◆ Provided passage ◆
— Begin —

It will be understood that, although the terms first, second, etc. may be used herein to describe various elements, these elements should not be limited by these terms. These terms are only used to distinguish one element from another. For example, a first object or step could be termed a second object or step, and, similarly, a second object or step could be termed a first object or step, without departing from the scope of the present disclosure. The first object or step, and the second object or step, are both, objects or steps, respectively, but they are not to be considered the same object or step.

— End —

◆ Source excerpt ◆

— Begin —

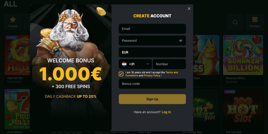The image size is (268, 134).
Task: Click JACKPOT badge on Bonanza Billion
Action: pos(230,37)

— End —

◆ Problems ◆
**a.** In the passage on the terms "first" and "second," what are these terms used for?
**b.** Write out the passage on ordinal terms from "It will be understood" to "object or step.".

◆ Written responses ◆
**a.** They are only used to distinguish one element from another.

**b.**
It will be understood that, although the terms first, second, etc. may be used herein to describe various elements, these elements should not be limited by these terms. These terms are only used to distinguish one element from another. For example, a first object or step could be termed a second object or step, and, similarly, a second object or step could be termed a first object or step, without departing from the scope of the present disclosure. The first object or step, and the second object or step, are both, objects or steps, respectively, but they are not to be considered the same object or step.